**Data extract**

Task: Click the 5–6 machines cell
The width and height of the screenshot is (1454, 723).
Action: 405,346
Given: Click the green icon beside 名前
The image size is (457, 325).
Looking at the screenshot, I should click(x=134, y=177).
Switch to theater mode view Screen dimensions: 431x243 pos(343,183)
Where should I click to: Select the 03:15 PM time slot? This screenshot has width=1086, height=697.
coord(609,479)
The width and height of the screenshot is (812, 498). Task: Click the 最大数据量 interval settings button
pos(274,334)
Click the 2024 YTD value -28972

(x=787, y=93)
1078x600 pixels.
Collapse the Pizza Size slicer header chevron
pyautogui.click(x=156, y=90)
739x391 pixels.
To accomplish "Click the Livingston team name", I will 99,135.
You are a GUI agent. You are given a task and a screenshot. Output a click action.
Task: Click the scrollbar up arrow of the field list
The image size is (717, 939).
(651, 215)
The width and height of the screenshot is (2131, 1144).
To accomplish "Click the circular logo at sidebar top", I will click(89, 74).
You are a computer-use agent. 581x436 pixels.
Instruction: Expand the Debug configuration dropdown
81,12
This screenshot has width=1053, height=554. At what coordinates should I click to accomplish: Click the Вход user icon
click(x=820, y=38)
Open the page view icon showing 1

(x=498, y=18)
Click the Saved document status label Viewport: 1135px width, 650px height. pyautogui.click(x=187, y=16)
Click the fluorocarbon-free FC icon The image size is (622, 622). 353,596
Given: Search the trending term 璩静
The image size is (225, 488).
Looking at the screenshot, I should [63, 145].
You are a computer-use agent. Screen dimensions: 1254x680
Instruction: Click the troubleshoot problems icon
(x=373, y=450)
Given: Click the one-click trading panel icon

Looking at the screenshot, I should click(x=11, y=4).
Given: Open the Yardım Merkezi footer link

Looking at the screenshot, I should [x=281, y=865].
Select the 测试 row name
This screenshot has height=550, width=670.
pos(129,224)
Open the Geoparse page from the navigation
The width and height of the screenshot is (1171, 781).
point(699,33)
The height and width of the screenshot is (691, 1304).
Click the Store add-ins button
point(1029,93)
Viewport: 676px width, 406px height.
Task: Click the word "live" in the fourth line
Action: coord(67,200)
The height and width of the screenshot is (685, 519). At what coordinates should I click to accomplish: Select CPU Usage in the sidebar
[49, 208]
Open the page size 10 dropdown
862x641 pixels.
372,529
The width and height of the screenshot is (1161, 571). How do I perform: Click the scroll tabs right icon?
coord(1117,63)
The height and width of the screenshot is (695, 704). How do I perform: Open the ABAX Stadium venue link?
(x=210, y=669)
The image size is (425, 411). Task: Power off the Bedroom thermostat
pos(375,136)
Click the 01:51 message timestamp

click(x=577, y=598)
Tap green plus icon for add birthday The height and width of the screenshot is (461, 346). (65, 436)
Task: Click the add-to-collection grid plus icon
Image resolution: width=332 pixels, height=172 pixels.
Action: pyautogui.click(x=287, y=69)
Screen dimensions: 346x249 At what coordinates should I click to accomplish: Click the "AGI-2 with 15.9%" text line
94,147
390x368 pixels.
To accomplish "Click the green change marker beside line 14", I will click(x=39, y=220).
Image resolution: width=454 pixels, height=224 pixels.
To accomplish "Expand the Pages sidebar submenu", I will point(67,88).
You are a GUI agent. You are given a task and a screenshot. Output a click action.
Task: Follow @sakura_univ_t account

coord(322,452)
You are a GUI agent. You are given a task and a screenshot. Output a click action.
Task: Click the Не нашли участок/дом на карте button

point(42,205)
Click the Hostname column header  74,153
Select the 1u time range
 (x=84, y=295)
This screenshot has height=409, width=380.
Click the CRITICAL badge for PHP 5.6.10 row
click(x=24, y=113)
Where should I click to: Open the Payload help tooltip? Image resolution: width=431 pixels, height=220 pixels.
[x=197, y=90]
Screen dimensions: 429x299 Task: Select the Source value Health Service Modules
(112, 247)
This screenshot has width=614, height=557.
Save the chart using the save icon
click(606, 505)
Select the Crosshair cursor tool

**About this task**
Set down the records above once more, exactly as given.

**The answer**
Task: Click the 5–6 machines cell
The width and height of the screenshot is (1454, 723).
Action: 405,346
Given: Click the green icon beside 名前
The image size is (457, 325).
Looking at the screenshot, I should click(x=134, y=177).
Switch to theater mode view Screen dimensions: 431x243 pos(343,183)
Where should I click to: Select the 03:15 PM time slot? This screenshot has width=1086, height=697.
coord(609,479)
The width and height of the screenshot is (812, 498). Task: Click the 最大数据量 interval settings button
pos(274,334)
Click the 2024 YTD value -28972

(x=787, y=93)
1078x600 pixels.
Collapse the Pizza Size slicer header chevron
pyautogui.click(x=156, y=90)
739x391 pixels.
To accomplish "Click the Livingston team name", I will 99,135.
You are a GUI agent. You are given a task and a screenshot. Output a click action.
Task: Click the scrollbar up arrow of the field list
The image size is (717, 939).
(651, 215)
The width and height of the screenshot is (2131, 1144).
To accomplish "Click the circular logo at sidebar top", I will click(89, 74).
You are a computer-use agent. 581x436 pixels.
Instruction: Expand the Debug configuration dropdown
81,12
This screenshot has width=1053, height=554. At what coordinates should I click to accomplish: Click the Вход user icon
click(x=820, y=38)
Open the page view icon showing 1

(x=498, y=18)
Click the Saved document status label Viewport: 1135px width, 650px height. pyautogui.click(x=187, y=16)
Click the fluorocarbon-free FC icon The image size is (622, 622). 353,596
Given: Search the trending term 璩静
The image size is (225, 488).
Looking at the screenshot, I should [63, 145].
You are a computer-use agent. Screen dimensions: 1254x680
Instruction: Click the troubleshoot problems icon
(x=373, y=450)
Given: Click the one-click trading panel icon

Looking at the screenshot, I should click(x=11, y=4).
Given: Open the Yardım Merkezi footer link

Looking at the screenshot, I should [x=281, y=865].
Select the 测试 row name
This screenshot has height=550, width=670.
pos(129,224)
Open the Geoparse page from the navigation
The width and height of the screenshot is (1171, 781).
point(699,33)
The height and width of the screenshot is (691, 1304).
Click the Store add-ins button
point(1029,93)
Viewport: 676px width, 406px height.
Task: Click the word "live" in the fourth line
Action: coord(67,200)
The height and width of the screenshot is (685, 519). At what coordinates should I click to accomplish: Select CPU Usage in the sidebar
[49, 208]
Open the page size 10 dropdown
862x641 pixels.
372,529
The width and height of the screenshot is (1161, 571). How do I perform: Click the scroll tabs right icon?
coord(1117,63)
The height and width of the screenshot is (695, 704). How do I perform: Open the ABAX Stadium venue link?
(x=210, y=669)
The image size is (425, 411). Task: Power off the Bedroom thermostat
pos(375,136)
Click the 01:51 message timestamp

click(x=577, y=598)
Tap green plus icon for add birthday The height and width of the screenshot is (461, 346). (65, 436)
Task: Click the add-to-collection grid plus icon
Image resolution: width=332 pixels, height=172 pixels.
Action: pyautogui.click(x=287, y=69)
Screen dimensions: 346x249 At what coordinates should I click to accomplish: Click the "AGI-2 with 15.9%" text line
94,147
390x368 pixels.
To accomplish "Click the green change marker beside line 14", I will click(x=39, y=220).
Image resolution: width=454 pixels, height=224 pixels.
To accomplish "Expand the Pages sidebar submenu", I will point(67,88).
You are a GUI agent. You are given a task and a screenshot. Output a click action.
Task: Follow @sakura_univ_t account

coord(322,452)
You are a GUI agent. You are given a task and a screenshot. Output a click action.
Task: Click the Не нашли участок/дом на карте button

point(42,205)
Click the Hostname column header  74,153
Select the 1u time range
 (x=84, y=295)
This screenshot has height=409, width=380.
Click the CRITICAL badge for PHP 5.6.10 row
click(x=24, y=113)
Where should I click to: Open the Payload help tooltip? Image resolution: width=431 pixels, height=220 pixels.
[x=197, y=90]
Screen dimensions: 429x299 Task: Select the Source value Health Service Modules
(112, 247)
This screenshot has width=614, height=557.
Save the chart using the save icon
click(606, 505)
Select the Crosshair cursor tool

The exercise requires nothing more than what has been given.